Text section:
[Olympus developers 224]: Re: N-best lists for PocketSphinx / Olympus

Thomas Harris tkharris at gmail.com
Tue Apr 13 13:31:09 EDT 2010


I have seen in the frame some statistics like #words>p where p is some kind
of confidence metric. It would seem that those statistics can only be
derived from word-level confidence scores in the recognizer. But that's just
my recollection right now. Someone should investigate, I guess.

Thanks,
-Thomas

On Tue, Apr 13, 2010 at 1:20 PM, Antoine Raux <antoine.raux at gmail.com>wrote:

> Hmmm... I don't know about word-level acoustic scores. I don't remember
> ever using these. Are these actually stored in the frame that
> PocketsphinxEngine and/or AudioServer send?
>
> antoine
>
> Thomas Harris wrote:
>
>> Good idea. That sounds doable. But we're also not getting acoustic model
>> scores. I don't know for sure, do latter stages of Olympus (like Helios)
>> depend on word-level acoustic scores?

Supplied information:
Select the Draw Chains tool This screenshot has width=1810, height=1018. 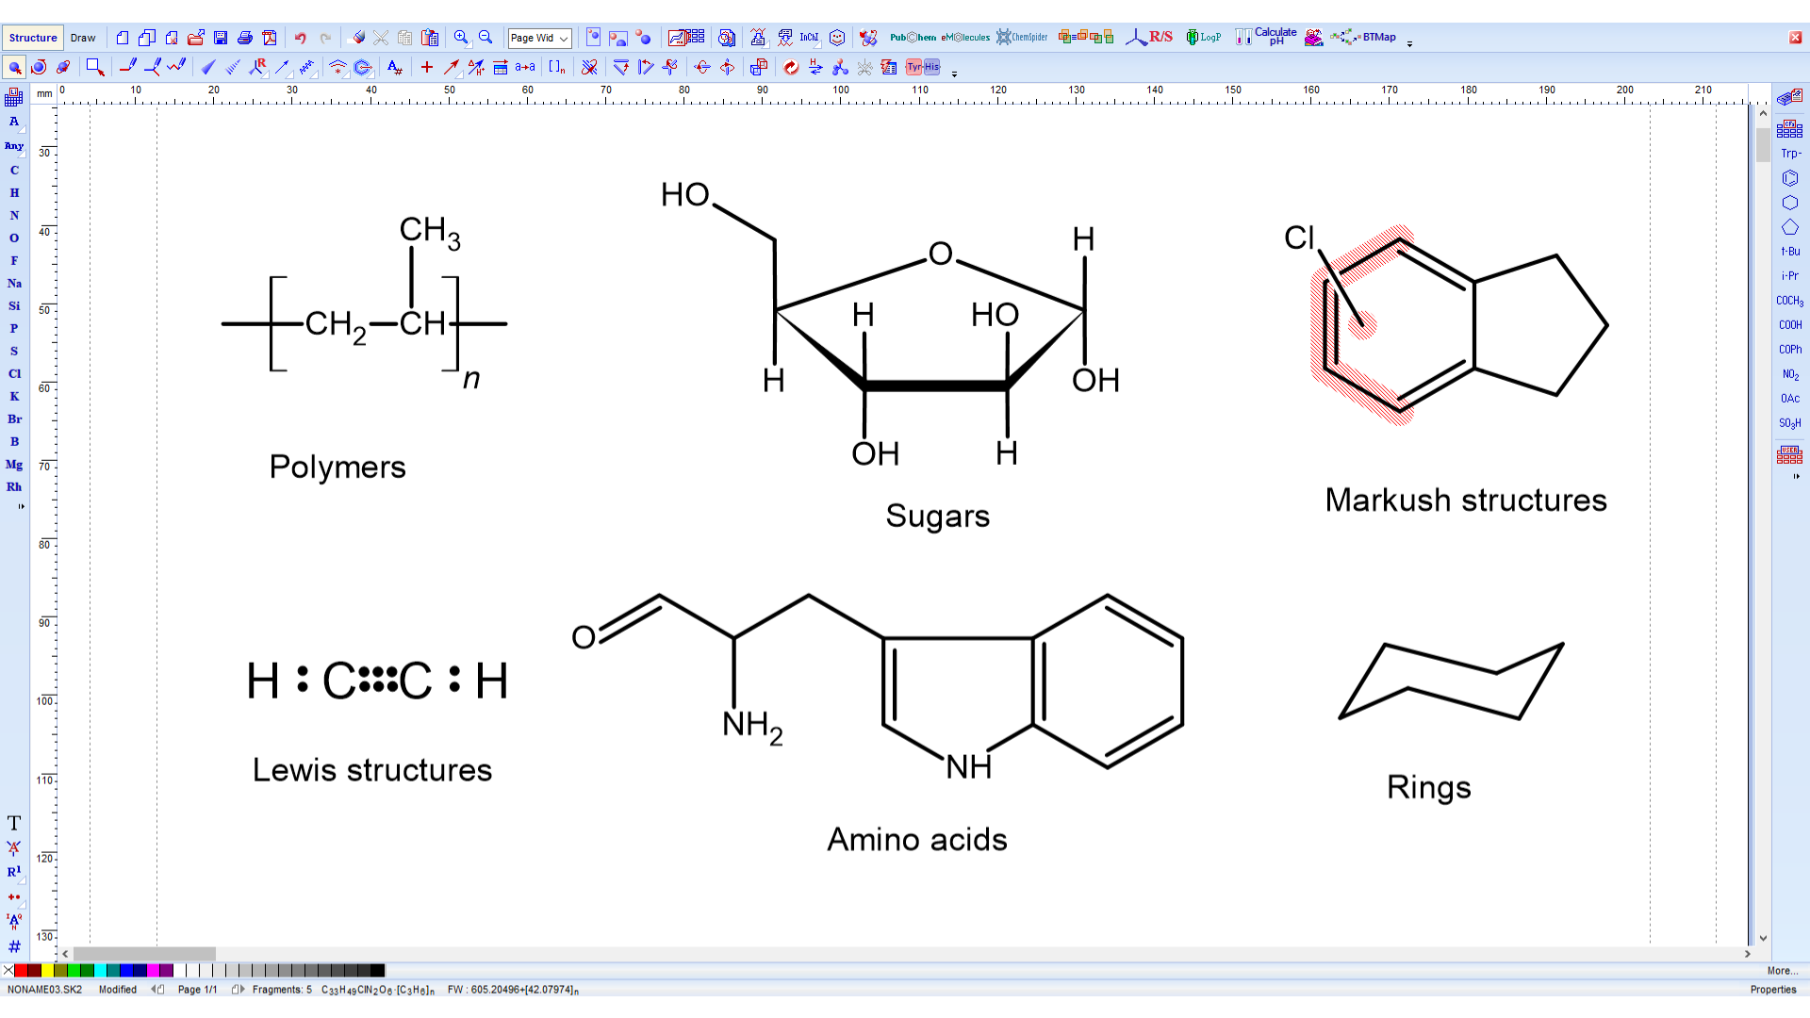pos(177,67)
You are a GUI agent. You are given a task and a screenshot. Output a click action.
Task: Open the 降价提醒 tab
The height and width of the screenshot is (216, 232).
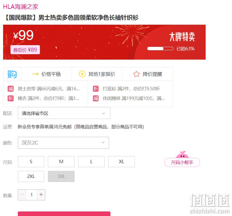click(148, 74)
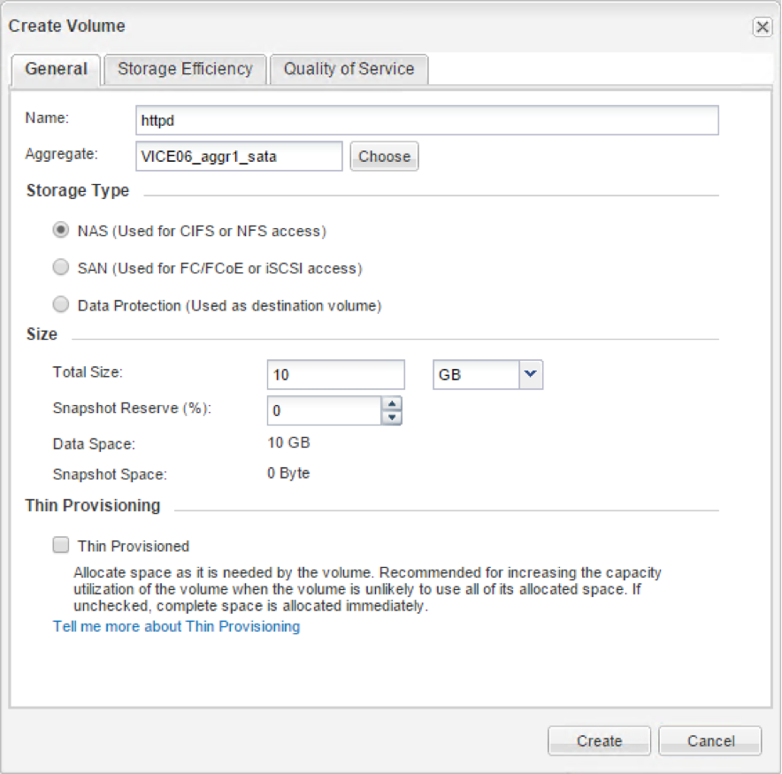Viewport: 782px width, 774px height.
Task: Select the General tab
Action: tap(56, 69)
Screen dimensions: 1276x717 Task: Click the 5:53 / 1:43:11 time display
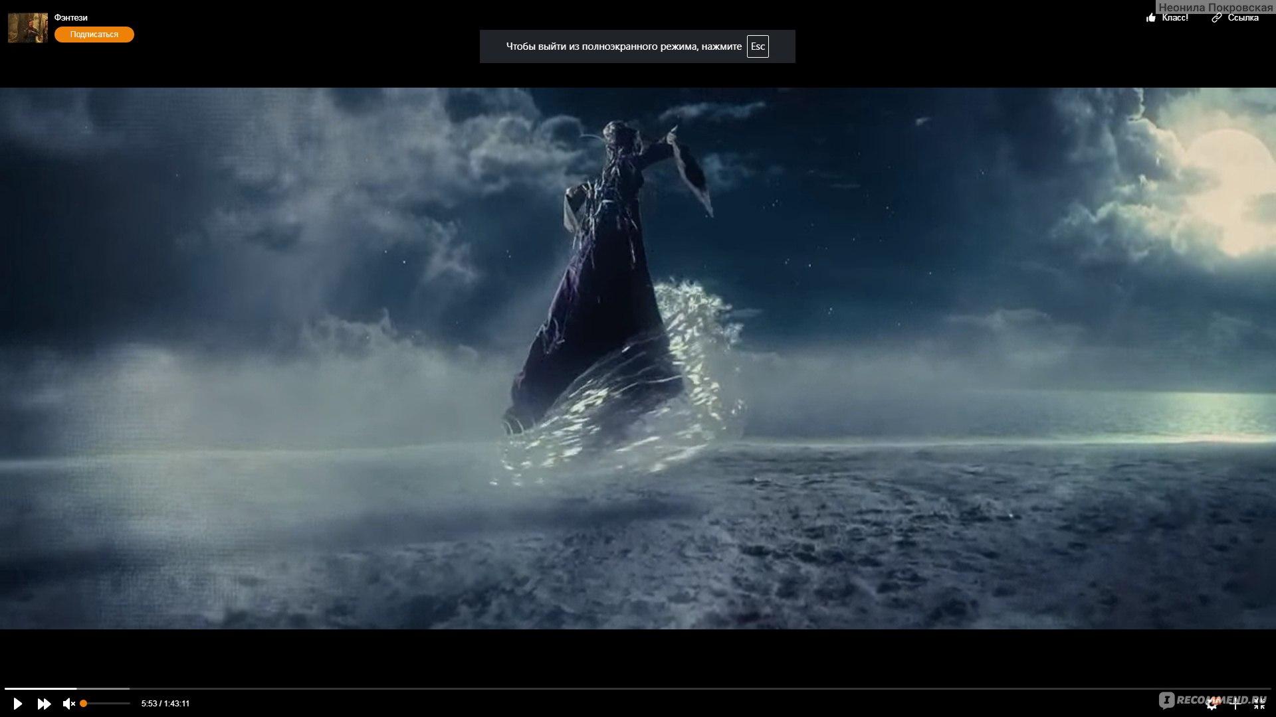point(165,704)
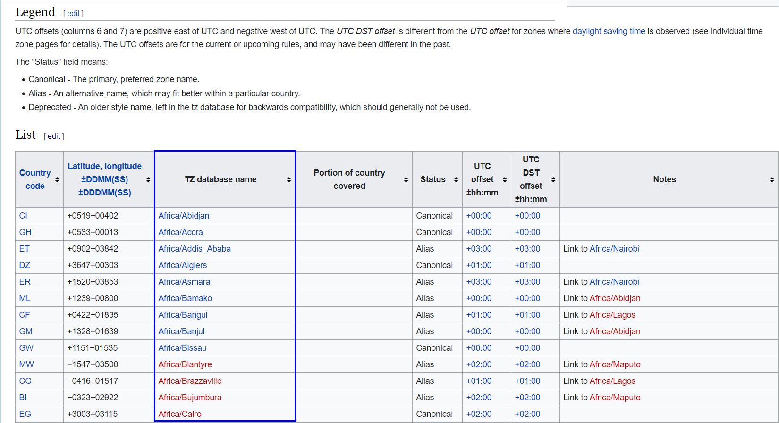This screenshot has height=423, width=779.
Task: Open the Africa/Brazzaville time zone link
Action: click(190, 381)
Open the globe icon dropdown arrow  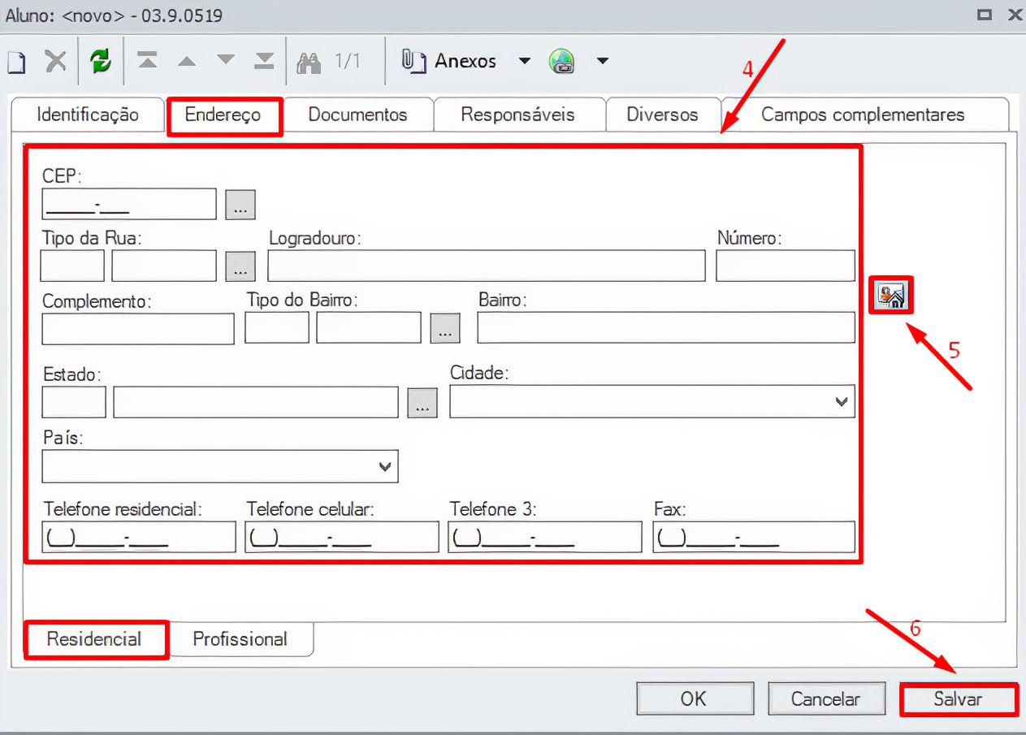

Directions:
Write the next part of the email thread about N-best lists for PocketSphinx, starting after its last line. The records come from a separate source, unrelated to the thread.

Final result:
>>
>> -Thomas
>>
>> On Tue, Apr 13, 2010 at 1:12 PM, Antoine Raux <antoine.raux at gmail.com<mailto:
>> antoine.raux at gmail.com>> wrote:
>>
>>    Actually, rather than a bunch of ifs as I wrote, the (still
>>    temporary) solution is to get the ngram_model_t object from ps,
>>    and then use the sphinxbase functions (such as ngram_tg_score) to
>>    compute the backoff type (which is exactly what ps does at
>>    decoding time).
>>
>>    antoine
>>
>>    Thomas Harris wrote:
>>
>>        Hi Antoine,
>>
>>        Yes, that was/is a problem and I tried something like this.
>>        But even more fundamental is the problem is that the p_seg_t*
>>        segment iterator that you get from pocketsphinx doesn't
>>        correctly implement ps_seg_prob when the segment iterator
>>        comes from the hypothesis iterator even though it works fine
>>        if you get the segment iterator from the best_hyp function (or
>>        whatever that's called). I've sent David the code segment that
>>        illustrates this bug. I don't know that there's any kind of
>>        work around. For the most part we've gotten mutiple hypotheses
>>        by running multiple recognizers, I guess.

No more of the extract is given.